We presented new robust formulations for general deformable shape capture from monocular video and presented the first methods for reconstruction of high quality static shape and texture of a human template model from monocular color video. The group developed new formulations for high-quality multi-view performance capture of humans in general apparel that succeed in more general uncontrolled scenes. Our research also resulted in the first approach for full performance capture of 3D pose and deforming surface geometry of a human in general everyday apparel from a single color video. It combines model-based and deep learning-based reconstruction. In follow-up work, we presented the first method to do full 3D human performance capture from monocular video even in real-time.
We also presented widely cited methods to capture dynamic face geometry, expression, appearance and illumination from monocular video. An entirely new way of integrating a CNN and a model-based reconstruction approach in an end-to-end-trainable architecture enabled face reconstruction at unseen speed and accuracy from single images, while even enabling training on unlabeled face images. Follow-up work showed how we can even learn a full parametric face model from community image and video data.
We also maintain one of the largest repositories of reference data sets for general static and dynamic scene reconstruction, and marker-less motion and performance capture.
Large-scale, High-quality 3D Reconstruction with Lightweight Sensors
In the reporting period we continued to contribute state-of-the-art approaches for high quality static scene reconstruction with single (depth)cameras. We presented a new, widely used, algorithm for real-time dense 3D scanning and bundle adjustment with an RGB-D camera, and presented one of the first methods to scan very thin geometric structures with a consumer RGB-D camera by using geometric curve structures as fusion primitives. We further developed a new dictionary-based approach to 3D geometry denoising, as well as a state-of-the-art method for object retrieval and pose estimation from single color images.
Computational Videography and Inverse Rendering
The group continued to contribute new methods for advanced video processing and computational videography. For instance, we showed that by means of combining advanced monocular performance capture with new methods for neural network based video synthesis, entirely new ways of generating and editing human face portrait videos, as well as videos of entire humans at previously unseen photo realism as well as computational performance can be achieved. Beyond use in creative media generation, our approaches also pave the way for new ways of photo-realistic VR and AR experiences, such as photoreal headset removal for VR telepresence, or human avatar reenactment for video-realistic telepresence. We also developed new advanced approaches for inverse rendering, i.e., estimation of lighting and reflectance from monocular color and depth video. Examples are the first real-time method for BRDF estimation from monocular RGB, as well as the first real-time approach for live user-guided intrinsic video.

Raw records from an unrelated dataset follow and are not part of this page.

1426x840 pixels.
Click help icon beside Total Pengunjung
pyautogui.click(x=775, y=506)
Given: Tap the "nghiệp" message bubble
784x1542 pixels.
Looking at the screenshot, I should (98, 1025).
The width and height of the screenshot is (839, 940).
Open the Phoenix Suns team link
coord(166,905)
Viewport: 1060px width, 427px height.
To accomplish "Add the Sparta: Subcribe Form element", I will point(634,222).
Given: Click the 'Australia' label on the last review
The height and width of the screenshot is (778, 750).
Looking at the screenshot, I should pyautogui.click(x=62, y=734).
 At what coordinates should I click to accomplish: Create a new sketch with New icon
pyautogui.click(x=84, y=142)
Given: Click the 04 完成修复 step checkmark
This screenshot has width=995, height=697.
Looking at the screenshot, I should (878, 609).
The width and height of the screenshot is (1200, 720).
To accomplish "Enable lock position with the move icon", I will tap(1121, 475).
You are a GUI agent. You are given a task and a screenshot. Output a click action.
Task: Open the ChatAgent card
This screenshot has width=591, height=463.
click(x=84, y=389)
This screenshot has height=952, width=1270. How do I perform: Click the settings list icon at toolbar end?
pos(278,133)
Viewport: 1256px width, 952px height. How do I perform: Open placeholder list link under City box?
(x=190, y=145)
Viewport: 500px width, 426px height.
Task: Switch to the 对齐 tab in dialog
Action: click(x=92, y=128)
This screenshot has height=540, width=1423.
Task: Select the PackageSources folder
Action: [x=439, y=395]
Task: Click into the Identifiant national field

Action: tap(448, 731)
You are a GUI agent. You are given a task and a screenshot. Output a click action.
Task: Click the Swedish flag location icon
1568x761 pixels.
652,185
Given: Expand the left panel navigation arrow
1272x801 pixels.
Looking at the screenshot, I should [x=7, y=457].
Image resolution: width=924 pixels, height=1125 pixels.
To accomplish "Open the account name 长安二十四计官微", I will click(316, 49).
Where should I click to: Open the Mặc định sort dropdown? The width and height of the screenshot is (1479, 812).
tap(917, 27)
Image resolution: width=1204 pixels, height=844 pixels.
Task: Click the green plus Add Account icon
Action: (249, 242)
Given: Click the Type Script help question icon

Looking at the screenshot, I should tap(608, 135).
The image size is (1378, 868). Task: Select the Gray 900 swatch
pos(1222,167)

Foundational Algorithms for Visual Computing and Machine Learning
We investigate foundational algorithms of cross-cutting relevance for real world reconstruction, real world synthesis and inverse rendering algorithms. For instance, we developed new scalable and efficient approaches for solving general matching problems, as well as developed new programming tools to implement efficient GPU solvers for high dimensional non-convex energy minimization problems in visual computing. We also investigate new ways to design memory-efficient yet performant learning architectures, in particular CNNs, new ways to better understand and explain their emergent structural properties, and new ways to combine them with expert-designed algorithms and model representations in end-to-end trainable architectures.